(Records for locating displayed items)
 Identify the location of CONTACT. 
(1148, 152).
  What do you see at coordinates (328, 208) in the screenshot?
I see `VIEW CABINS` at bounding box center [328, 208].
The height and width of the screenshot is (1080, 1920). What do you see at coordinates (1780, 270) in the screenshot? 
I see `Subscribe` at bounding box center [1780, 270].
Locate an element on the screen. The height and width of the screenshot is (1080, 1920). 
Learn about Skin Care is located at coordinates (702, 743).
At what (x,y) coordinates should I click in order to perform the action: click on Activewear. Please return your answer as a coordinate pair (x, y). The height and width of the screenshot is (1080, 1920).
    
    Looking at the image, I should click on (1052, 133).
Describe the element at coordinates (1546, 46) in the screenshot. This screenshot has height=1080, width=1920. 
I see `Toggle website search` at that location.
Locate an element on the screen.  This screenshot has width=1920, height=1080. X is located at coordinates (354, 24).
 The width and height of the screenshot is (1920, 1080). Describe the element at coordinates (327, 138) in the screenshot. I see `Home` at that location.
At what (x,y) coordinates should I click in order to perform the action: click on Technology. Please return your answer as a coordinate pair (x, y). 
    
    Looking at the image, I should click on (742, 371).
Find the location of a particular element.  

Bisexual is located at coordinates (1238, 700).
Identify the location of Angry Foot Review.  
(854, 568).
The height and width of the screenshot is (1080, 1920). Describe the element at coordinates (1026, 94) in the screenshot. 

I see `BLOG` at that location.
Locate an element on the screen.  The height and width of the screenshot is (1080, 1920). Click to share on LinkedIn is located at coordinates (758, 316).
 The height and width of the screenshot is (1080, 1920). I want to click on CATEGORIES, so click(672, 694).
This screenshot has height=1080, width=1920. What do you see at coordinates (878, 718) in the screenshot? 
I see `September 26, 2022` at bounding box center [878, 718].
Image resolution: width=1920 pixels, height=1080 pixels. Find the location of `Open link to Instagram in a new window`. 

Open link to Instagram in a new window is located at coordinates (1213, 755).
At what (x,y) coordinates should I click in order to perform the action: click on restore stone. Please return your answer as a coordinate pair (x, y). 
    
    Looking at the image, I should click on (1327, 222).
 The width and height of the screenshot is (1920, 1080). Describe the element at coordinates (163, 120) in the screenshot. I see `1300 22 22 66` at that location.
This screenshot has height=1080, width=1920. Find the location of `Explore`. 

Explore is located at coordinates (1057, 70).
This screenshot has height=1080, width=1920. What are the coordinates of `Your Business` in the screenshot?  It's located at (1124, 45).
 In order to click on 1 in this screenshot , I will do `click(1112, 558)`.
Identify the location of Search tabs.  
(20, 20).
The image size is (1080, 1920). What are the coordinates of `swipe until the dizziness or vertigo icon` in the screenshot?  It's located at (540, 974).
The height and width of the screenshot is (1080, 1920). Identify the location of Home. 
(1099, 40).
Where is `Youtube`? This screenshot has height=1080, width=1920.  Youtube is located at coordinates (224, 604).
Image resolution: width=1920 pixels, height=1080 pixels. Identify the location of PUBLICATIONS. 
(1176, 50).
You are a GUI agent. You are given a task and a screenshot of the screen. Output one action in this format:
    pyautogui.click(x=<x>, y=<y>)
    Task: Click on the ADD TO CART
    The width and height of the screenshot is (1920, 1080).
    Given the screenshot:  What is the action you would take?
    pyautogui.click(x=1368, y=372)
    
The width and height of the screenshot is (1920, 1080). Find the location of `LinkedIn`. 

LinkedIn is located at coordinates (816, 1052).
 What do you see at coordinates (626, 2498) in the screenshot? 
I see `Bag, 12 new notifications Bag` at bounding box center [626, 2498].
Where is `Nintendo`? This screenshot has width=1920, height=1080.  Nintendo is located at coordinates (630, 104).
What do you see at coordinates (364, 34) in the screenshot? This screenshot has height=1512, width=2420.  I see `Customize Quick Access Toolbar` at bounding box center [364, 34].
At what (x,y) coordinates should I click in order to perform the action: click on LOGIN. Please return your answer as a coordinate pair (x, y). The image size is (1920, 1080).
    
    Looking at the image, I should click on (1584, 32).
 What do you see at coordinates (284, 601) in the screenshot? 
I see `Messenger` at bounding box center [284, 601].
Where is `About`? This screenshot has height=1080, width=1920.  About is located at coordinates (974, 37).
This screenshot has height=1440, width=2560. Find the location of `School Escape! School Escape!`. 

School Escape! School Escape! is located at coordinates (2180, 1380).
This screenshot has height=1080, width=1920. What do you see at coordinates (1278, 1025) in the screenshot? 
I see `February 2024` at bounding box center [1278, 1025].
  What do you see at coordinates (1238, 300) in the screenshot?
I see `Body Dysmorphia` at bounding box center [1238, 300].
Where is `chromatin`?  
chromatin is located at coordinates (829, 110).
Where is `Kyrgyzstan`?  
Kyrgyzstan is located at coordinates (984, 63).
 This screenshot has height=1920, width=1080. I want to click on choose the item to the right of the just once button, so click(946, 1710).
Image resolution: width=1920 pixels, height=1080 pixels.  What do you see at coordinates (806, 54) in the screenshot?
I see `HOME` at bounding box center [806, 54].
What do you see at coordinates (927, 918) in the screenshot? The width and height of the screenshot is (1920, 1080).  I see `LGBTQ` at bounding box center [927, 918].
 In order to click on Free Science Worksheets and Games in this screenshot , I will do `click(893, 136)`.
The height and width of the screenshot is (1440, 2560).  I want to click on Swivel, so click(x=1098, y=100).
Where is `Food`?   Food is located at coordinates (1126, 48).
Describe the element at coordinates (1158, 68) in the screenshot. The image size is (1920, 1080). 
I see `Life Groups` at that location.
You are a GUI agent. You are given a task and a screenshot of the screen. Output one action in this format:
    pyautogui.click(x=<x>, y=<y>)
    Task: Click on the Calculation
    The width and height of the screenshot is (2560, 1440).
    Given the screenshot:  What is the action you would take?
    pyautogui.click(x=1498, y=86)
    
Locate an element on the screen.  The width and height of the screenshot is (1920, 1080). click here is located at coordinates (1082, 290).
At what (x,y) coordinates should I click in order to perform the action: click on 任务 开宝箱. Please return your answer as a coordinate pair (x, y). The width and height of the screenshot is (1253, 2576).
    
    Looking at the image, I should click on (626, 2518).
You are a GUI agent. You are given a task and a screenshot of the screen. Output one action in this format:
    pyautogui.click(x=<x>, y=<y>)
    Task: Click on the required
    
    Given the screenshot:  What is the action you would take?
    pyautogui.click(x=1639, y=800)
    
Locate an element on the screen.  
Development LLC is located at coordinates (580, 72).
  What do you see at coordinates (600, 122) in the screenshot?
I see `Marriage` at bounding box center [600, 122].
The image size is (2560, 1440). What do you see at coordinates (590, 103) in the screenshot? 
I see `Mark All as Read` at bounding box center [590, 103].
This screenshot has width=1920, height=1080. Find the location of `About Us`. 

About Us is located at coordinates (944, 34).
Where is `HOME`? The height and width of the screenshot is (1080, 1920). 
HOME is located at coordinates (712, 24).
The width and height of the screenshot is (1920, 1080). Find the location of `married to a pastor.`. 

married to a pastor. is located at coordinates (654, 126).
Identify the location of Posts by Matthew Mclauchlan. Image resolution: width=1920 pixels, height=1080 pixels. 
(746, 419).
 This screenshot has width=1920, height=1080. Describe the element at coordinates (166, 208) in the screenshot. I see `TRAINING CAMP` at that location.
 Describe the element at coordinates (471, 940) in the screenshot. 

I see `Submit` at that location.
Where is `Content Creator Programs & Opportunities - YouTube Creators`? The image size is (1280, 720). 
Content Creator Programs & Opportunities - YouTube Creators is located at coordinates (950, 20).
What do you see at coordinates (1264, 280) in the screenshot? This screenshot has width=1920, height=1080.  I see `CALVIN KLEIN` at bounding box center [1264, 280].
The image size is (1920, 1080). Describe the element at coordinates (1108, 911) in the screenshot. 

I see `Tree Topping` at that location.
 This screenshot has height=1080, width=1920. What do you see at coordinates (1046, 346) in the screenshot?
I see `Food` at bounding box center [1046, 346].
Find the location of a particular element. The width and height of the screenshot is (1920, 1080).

WHAT YOU NEED TO DO. Put everything from the line containing "y). The image size is (1920, 1080)." down to the line containing "coordinates (974, 37).", both of those lines included, into a JSON list of strings with one string per line. Leave out blank lines.

EXPECTED OUTPUT.
[
  "At what (x,y) coordinates should I click in order to perform the action: click on LOGIN. Please return your answer as a coordinate pair (x, y). The image size is (1920, 1080).",
  "    Looking at the image, I should click on (1584, 32).",
  " What do you see at coordinates (284, 601) in the screenshot? ",
  "I see `Messenger` at bounding box center [284, 601].",
  "Where is `About`? This screenshot has height=1080, width=1920.  About is located at coordinates (974, 37)."
]